A plan of “rebirth” was established with the initiation of major infrastructure projects including reforestation of the island whose lush forests were stripped to provide the Piedmontese with raw materials, like wood, used to make train sleepers on the mainland. The island, which had been primarily a mining and agricultural economy, now looked to other industrial ventures to provide jobs. Much of this did not work out and there was a large exodus of the population, either to other cities in Europe or to the cities of coastal areas of Sardinia. In the 1960s the government approved petrochemical agencies and many other islanders went to work on U.S. military bases. 

For many years Sardinian was the principal language on the island but by the late 1990s more than 89 percent of the youth were primarily taught and spoke Italian as their first language. While they might understand the language still spoken by older generations they could not really speak it. With the educational system promoting the teaching of Italian the various Sardinian languages were becoming extinct. 

In 1999, the Italian government recognized the Sardinian languages as historical language minorities with co-official status alongside Italian. Statewide Law 482 was approved to provide institutional and financial support and led to the creation of the Service for the Sardinian language and culture. Since then, there has been a revival to reconnect with tradition and a rise in political parties who are pushing for a rebirth of Sardinia’s unique cultural past. To promote the language some schools, from kindergarten to middle school, now include the study of Sardinian during regular classroom instruction or as an extracurricular option.

Today Sardinia’s main economic driver is tourism, services, and finance while others are employed in industry, machinery production and. manufacturing. Only a small percentage of the population makes a living through fishing, agriculture, and farming. 

The island itself offers stunning coastlines, mountains, and hilly areas to explore. Because of its varied topography, many with uninhabited areas, it is often compared to a micro-continent. 

More young people are resisting the customary practice of moving to the larger coastal cities and are instead remaining or returning to smaller inland agricultural areas to reintroduce traditional practices of herd grazing and agronomy. Some are learning the practice of making cheese and others look to engage in agricultural or culinary practices of the past in combination with working and living in a more sustainable manner to mitigate the effects of climate change. They are learning from the elders and from online research how to bring back these practices.
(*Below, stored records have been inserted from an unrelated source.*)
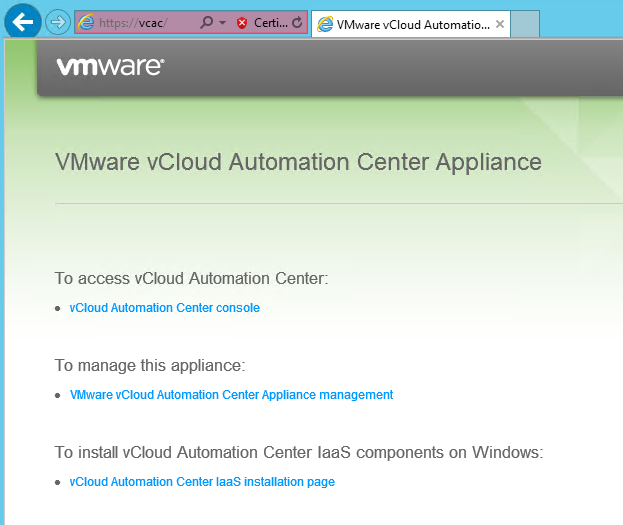Click the browser Back arrow button
Viewport: 623px width, 525px height.
pyautogui.click(x=22, y=21)
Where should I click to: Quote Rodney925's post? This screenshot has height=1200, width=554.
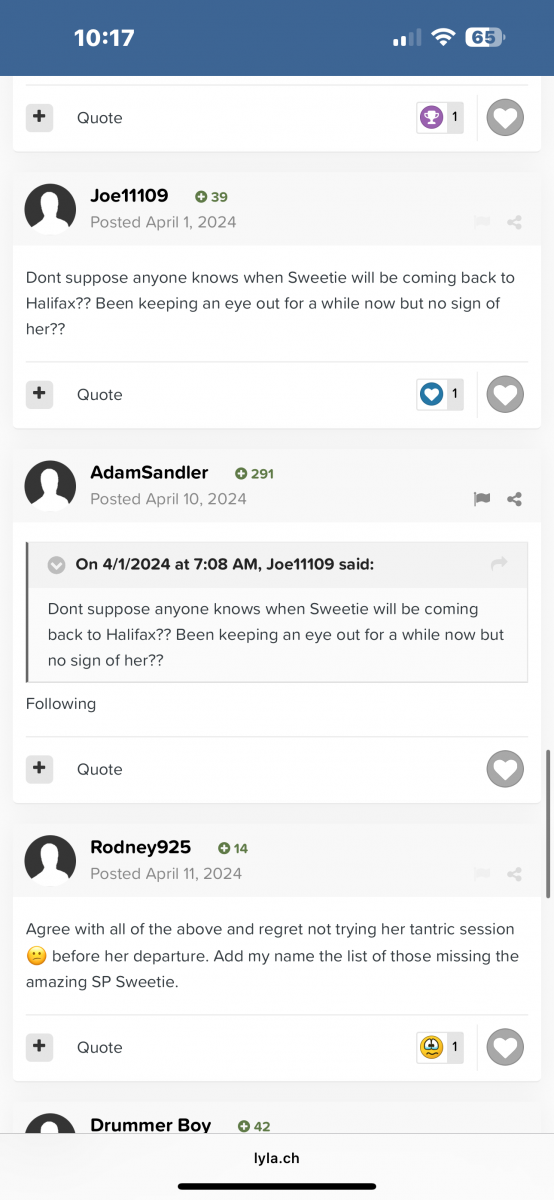(x=100, y=1047)
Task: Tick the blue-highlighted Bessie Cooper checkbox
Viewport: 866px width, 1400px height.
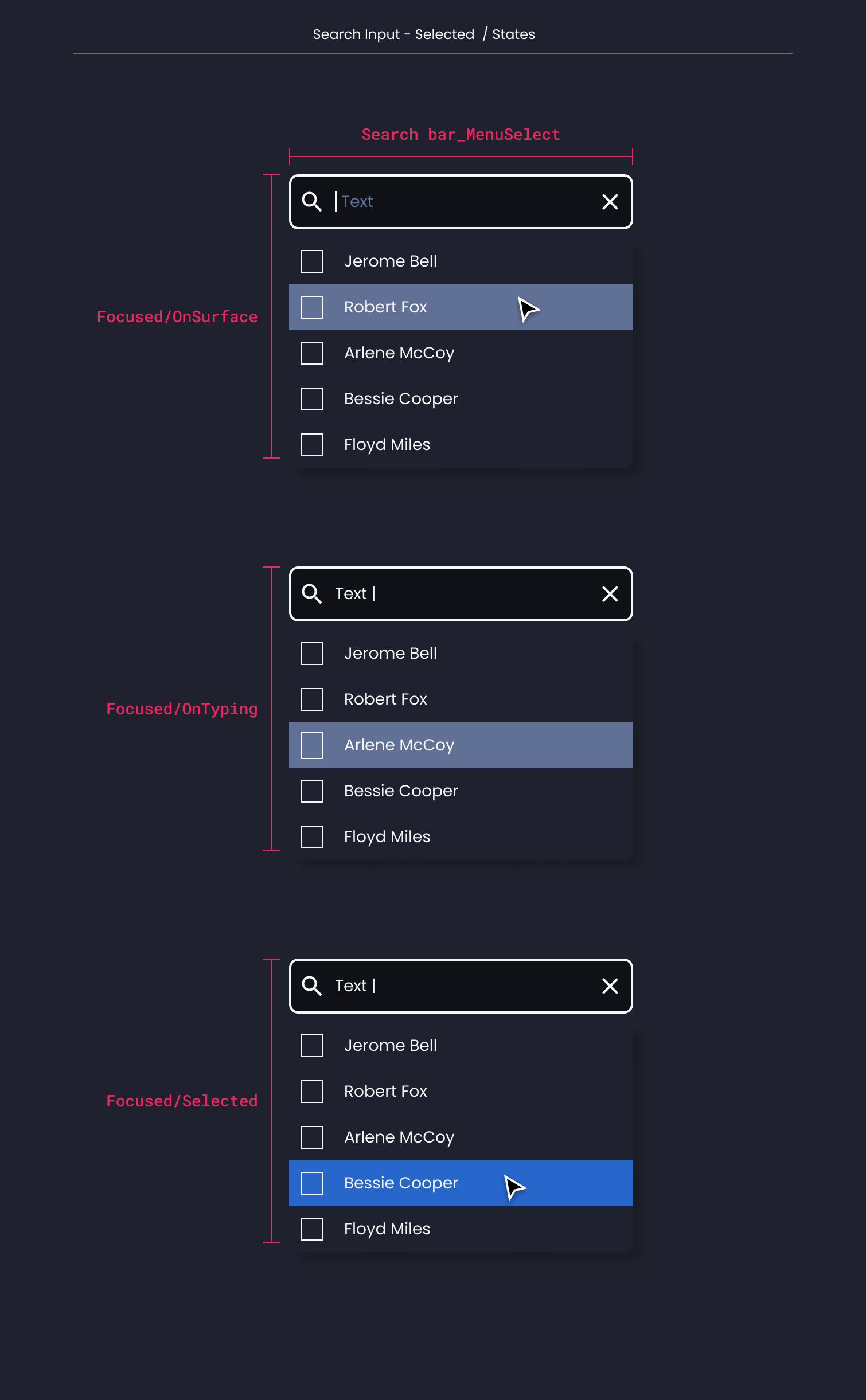Action: coord(312,1183)
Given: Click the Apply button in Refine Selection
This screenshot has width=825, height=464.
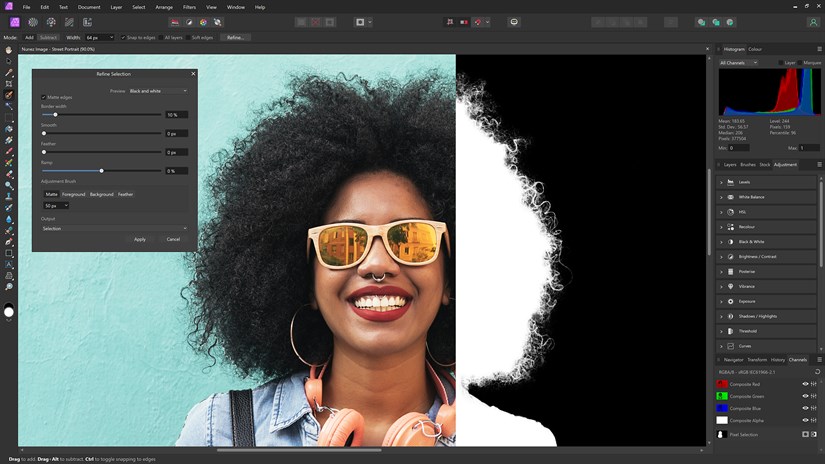Looking at the screenshot, I should (x=140, y=239).
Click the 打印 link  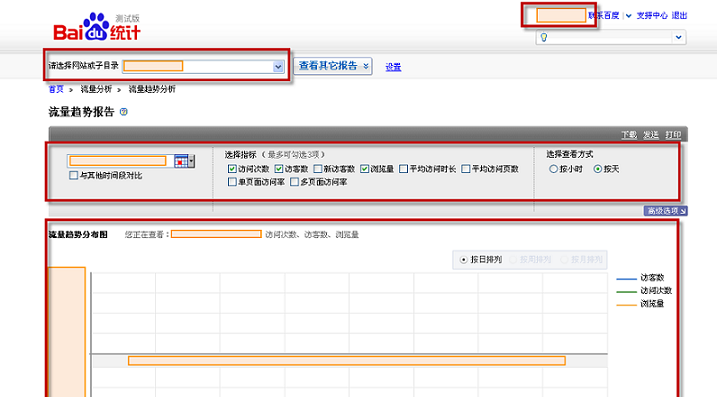[673, 134]
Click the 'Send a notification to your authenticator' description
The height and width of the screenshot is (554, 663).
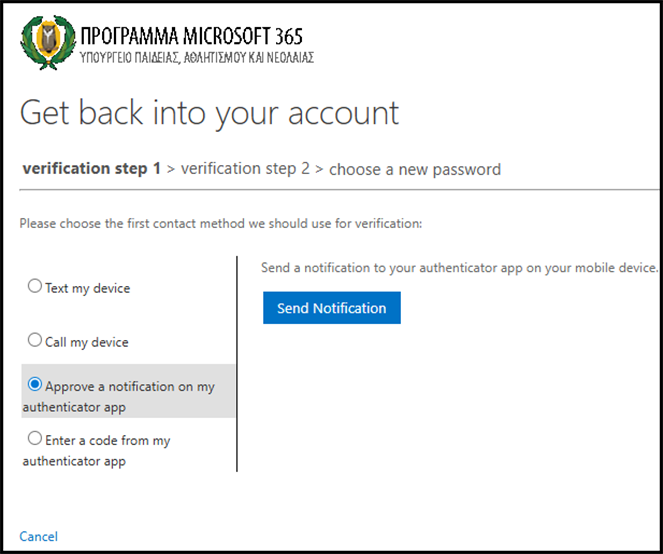(x=460, y=268)
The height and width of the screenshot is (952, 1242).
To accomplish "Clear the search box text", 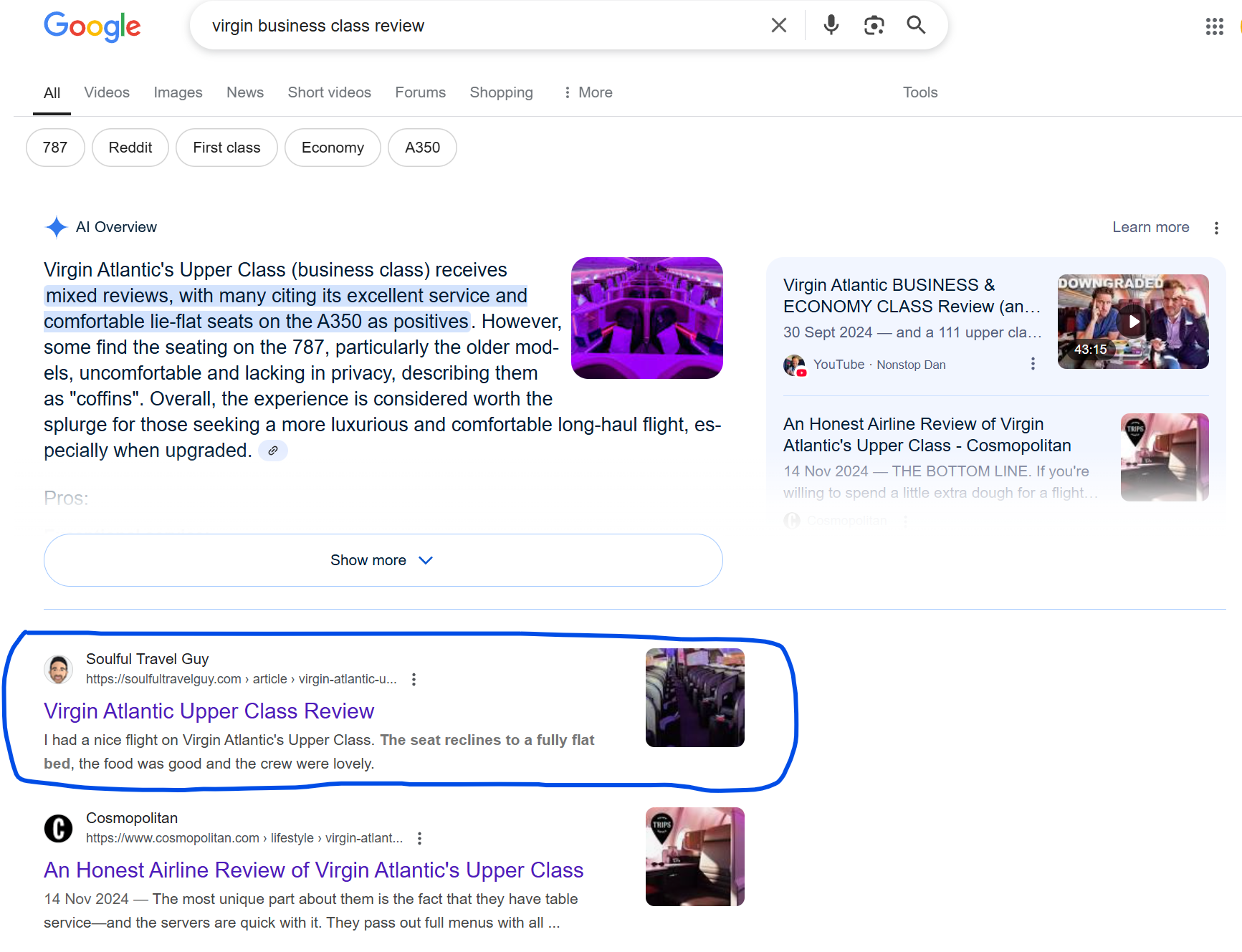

The island has also been recognized as the first Blue Zone — a place where people regularly live to one hundred due to their healthy living choice.

With tourism a major part of the island’s economy, the Sardinian government needs to find a balance between attracting visitors and the protection of the environment. They are promoting sustainable tourism practices to preserve the island’s pristine nature reserves and protected marine areas. Visitors are also able to interact with the local community and learn about traditional customs and practices.

While looking forward to the future the Sardinian people also strive to stay connected to historical and cultural events that shaped the island over the years. They will proudly remember that day in April of 1794 when their ancestors rebelled against outside forces who ruled their lives. The holiday will fully retrace all the facts of the event with a great theatrical performance. 

In Cagliari Sardinians and visitors can witness the arrest of the two riotous lawyers who wear wigs and clothes from the end of the 18th century as stage costumes. Other events during the day culminate with “the expulsion” of the Savoys from the island. The day of Sardinia observance ends late in the evening with concerts and folk musical performances. Today this celebration by Sardinians is not just an event of remembrance but also one of reflection for the islanders’ storied history and identity.